El balance mensual que nadie en Kiev quiere publicar
Según los datos manejados en análisis independientes, de cada 12.000 capturados para movilización forzosa, un 80% deserta antes de llegar al frente. Apenas 2.500 entran en combate. A ellos se suman 3.000 muyer reclutadas de forma semiobligada –que no suelen fugarse–, unos 15.000 heridos que vuelven al frente y otras 3.000 muyer militares que nunca habían pisado la línea de fuego. Total de entradas: 24.000 efectivos mensuales.
Del otro lado, las salidas son devastadoras: 10.000 perecid o desaparecidos, 20.000 heridos y 10.000 desertores. Suma: 40.000 bajas. El déficit mensual neto ronda los 16.000 soldados. Para cubrirlo, Ucrania estaría recurriendo a una reserva de 200.000 muyer militares que hasta ahora no habían sido enviadas al frente. Pero esa reserva se agota.

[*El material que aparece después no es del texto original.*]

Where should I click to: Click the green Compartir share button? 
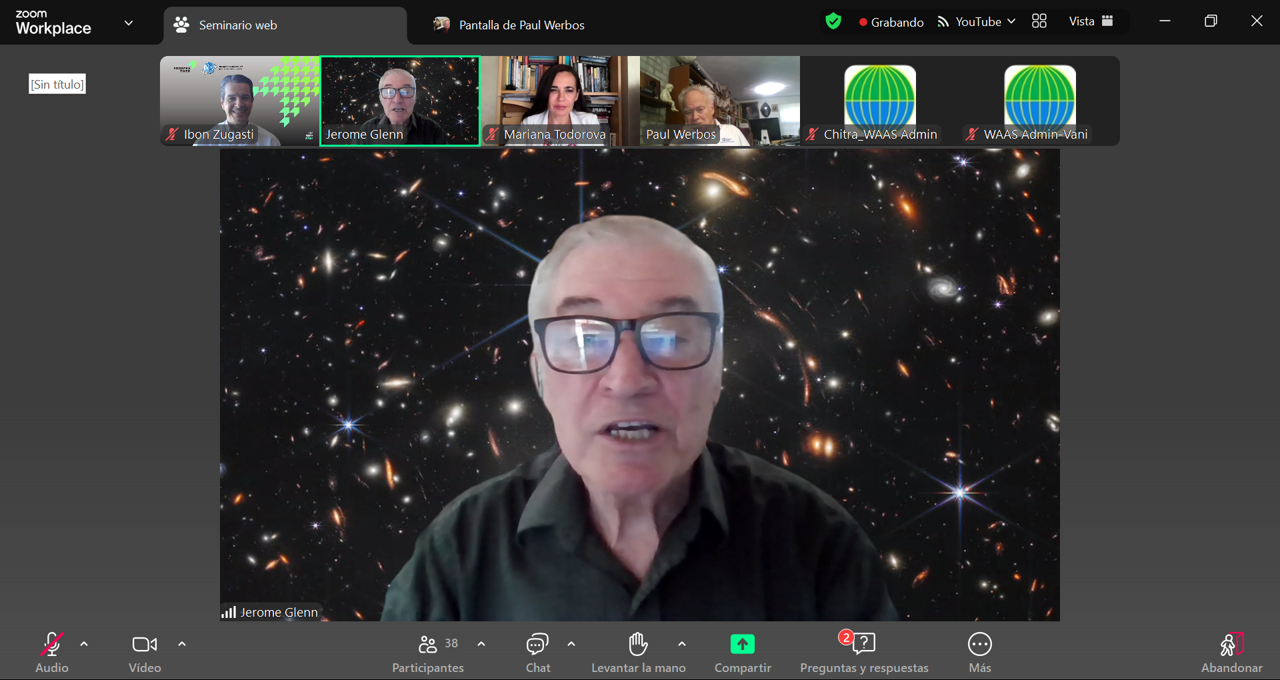[742, 644]
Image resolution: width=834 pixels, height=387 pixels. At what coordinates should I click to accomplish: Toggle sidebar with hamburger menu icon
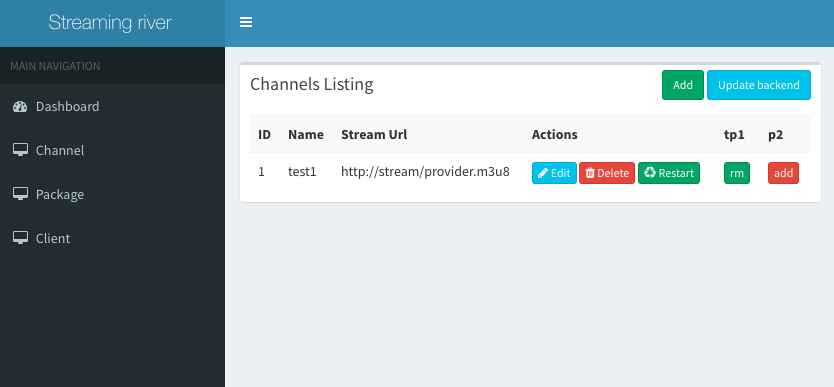[x=246, y=22]
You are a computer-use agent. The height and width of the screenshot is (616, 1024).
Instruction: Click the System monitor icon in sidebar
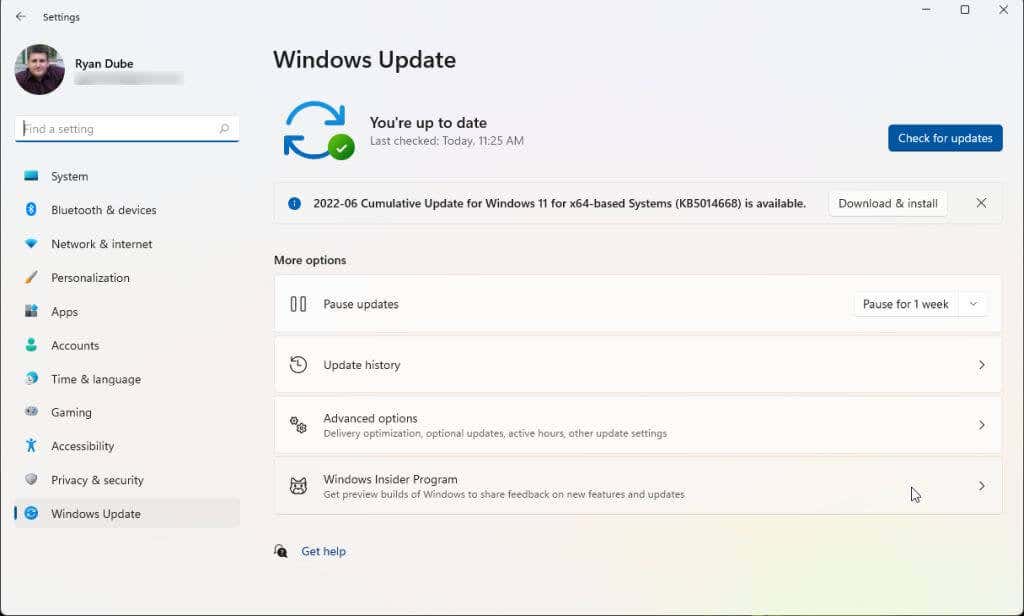pos(31,176)
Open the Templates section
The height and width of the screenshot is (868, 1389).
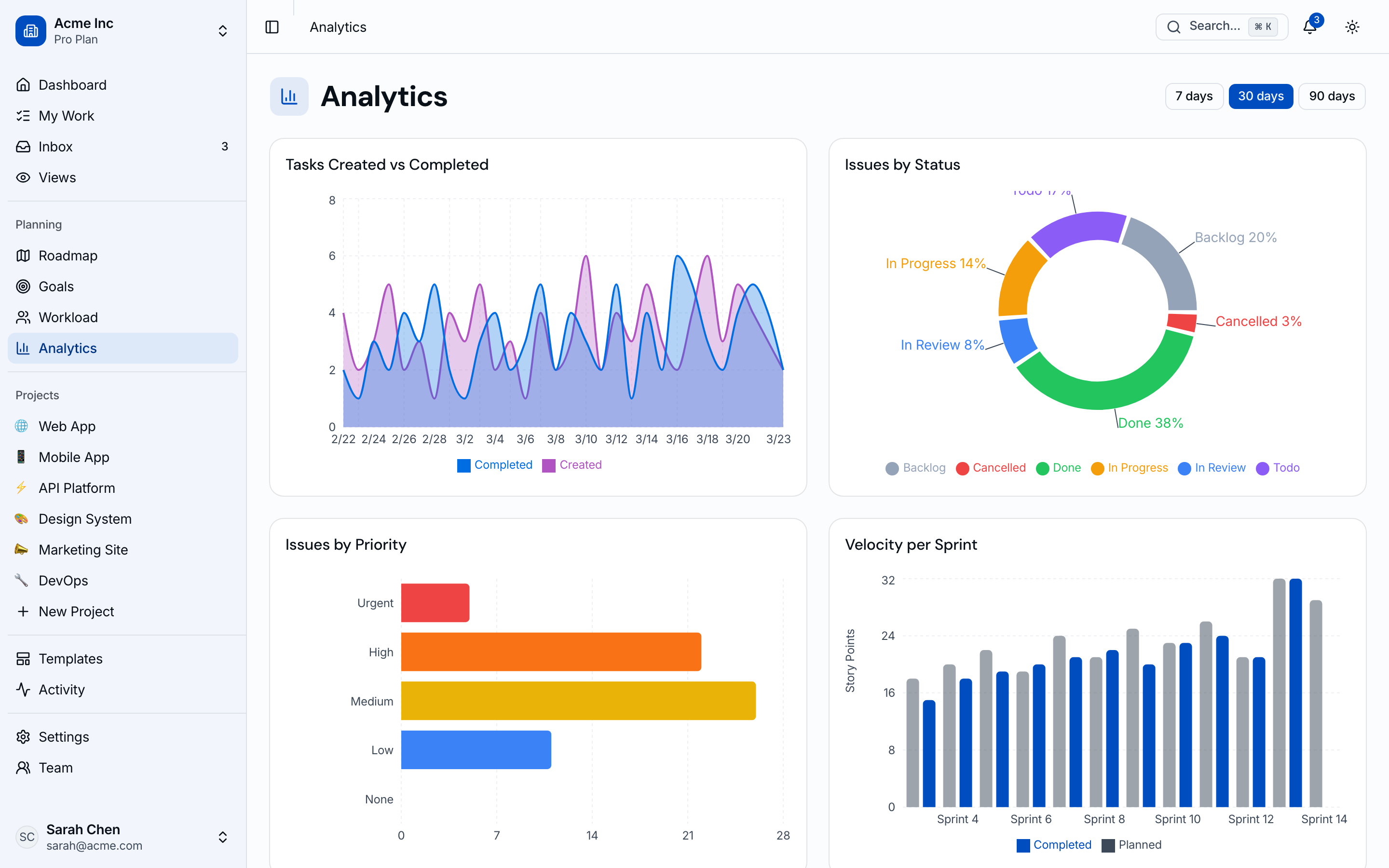point(70,658)
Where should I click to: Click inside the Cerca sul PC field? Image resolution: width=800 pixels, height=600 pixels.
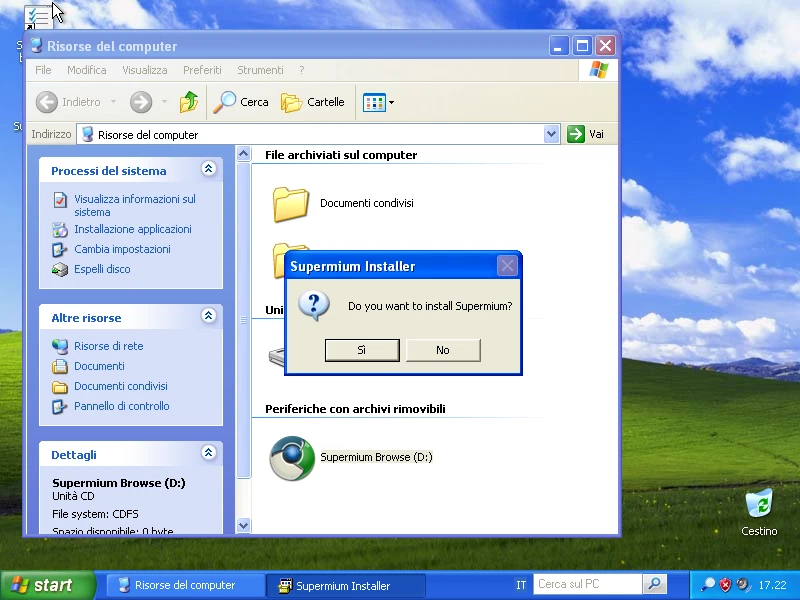tap(588, 584)
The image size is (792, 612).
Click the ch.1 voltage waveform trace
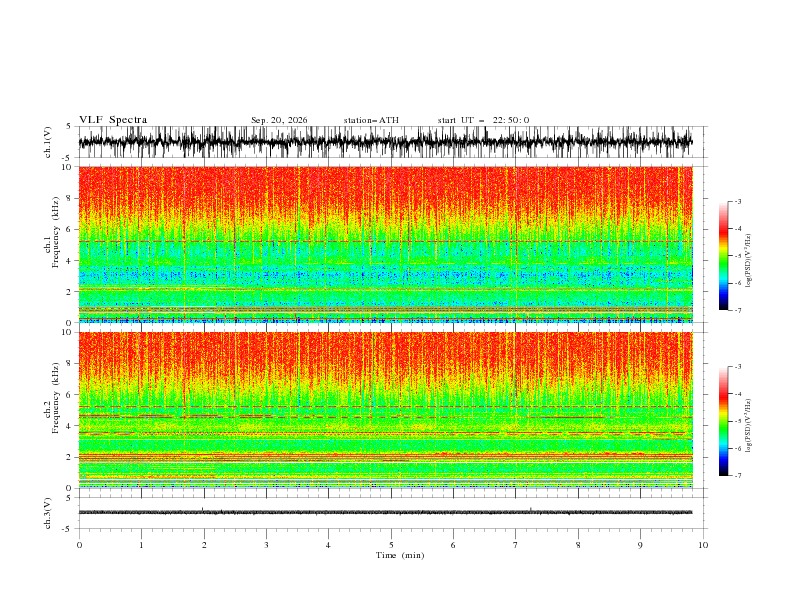[385, 142]
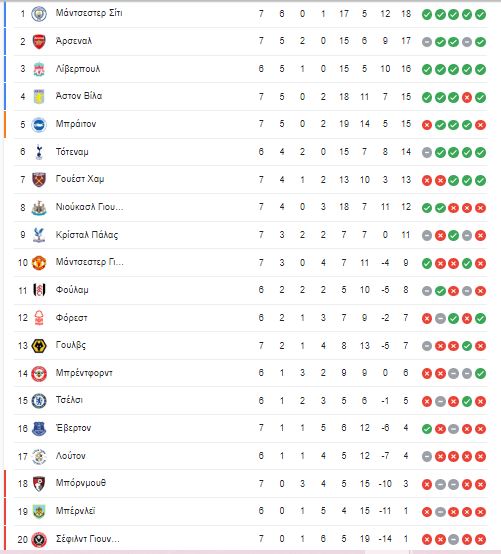The image size is (501, 554).
Task: Open the Μπράιτον team link
Action: 76,124
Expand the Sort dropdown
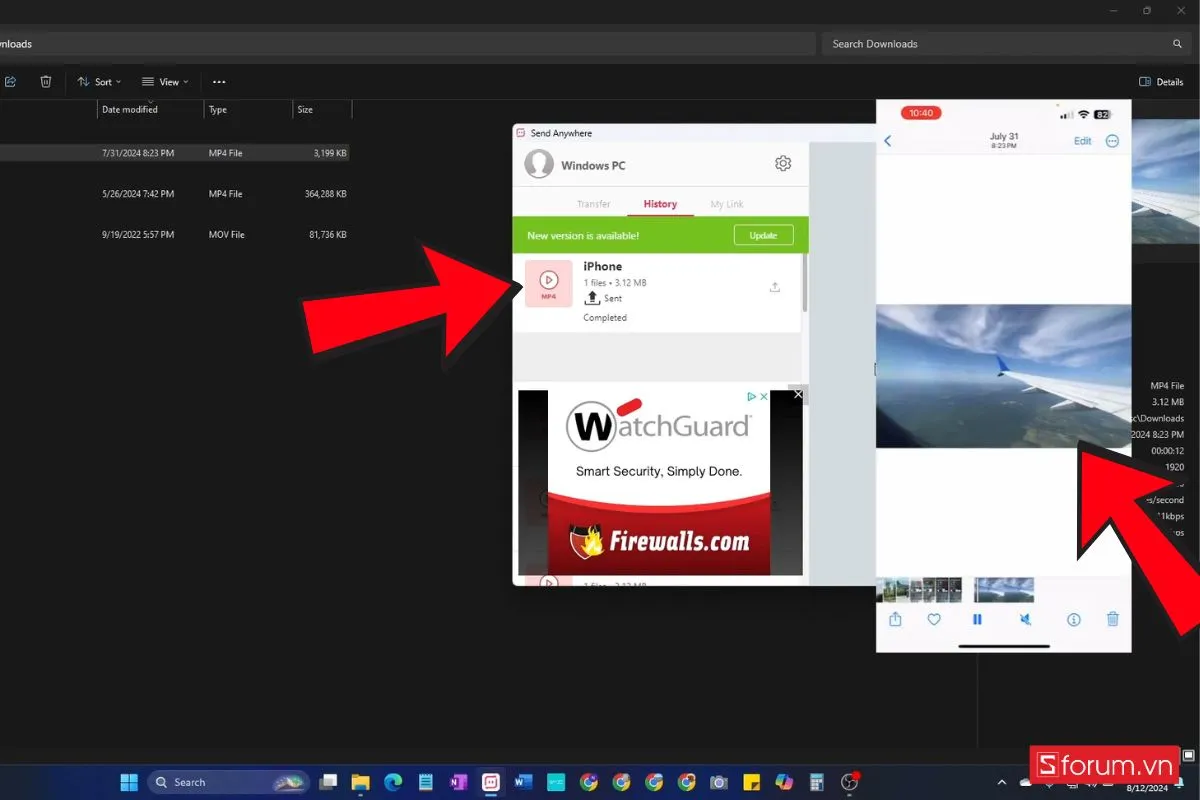1200x800 pixels. click(99, 82)
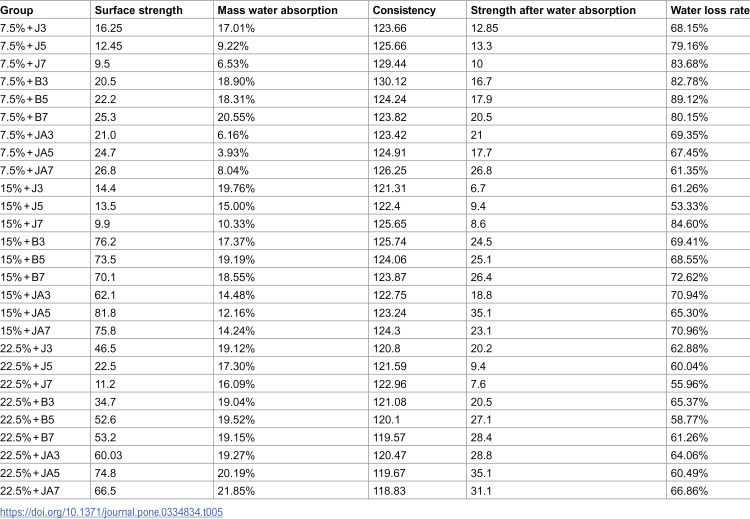Select the 7.5% + JA5 group cell
The width and height of the screenshot is (750, 519).
pyautogui.click(x=27, y=153)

Muyer al frente: de la retaguardia a la trinchera
Una de las consecuencias menos comentadas del déficit es la feminización forzada de las unidades de asalto. Las muyer que ocupaban puestos de logística, sanidad o retaguardia están siendo reasignadas a infantería. Donde antes había una enfermera, hoy hay un fusil. Y quien traslada a los heridos, simplemente, ya no hay. Según los análisis, el ejército ucraniano ha vaciado sus unidades de retaguardia para tapar agujeros en el frente.
La pregunta del millón: ¿cuánto puede durar?
Con un saldo negativo de 16.000 efectivos al mes y una reserva de 200.000 muyer que se van enviando con cuentagotas, el plazo no es eterno. Aunque Occidente mantenga el flujo de armas, las armas sin soldados son chatarra. La pregunta que sobrevuela cualquier análisis es si Ucrania podrá sostener la defensa durante los próximos meses sin una movilización general que el gobierno de Kiev evita por razones políticas. O si, como apuntan algunos, la estrategia rusa de desgaste está más cerca de consumar su objetivo de lo que los comunicados oficiales reconocen.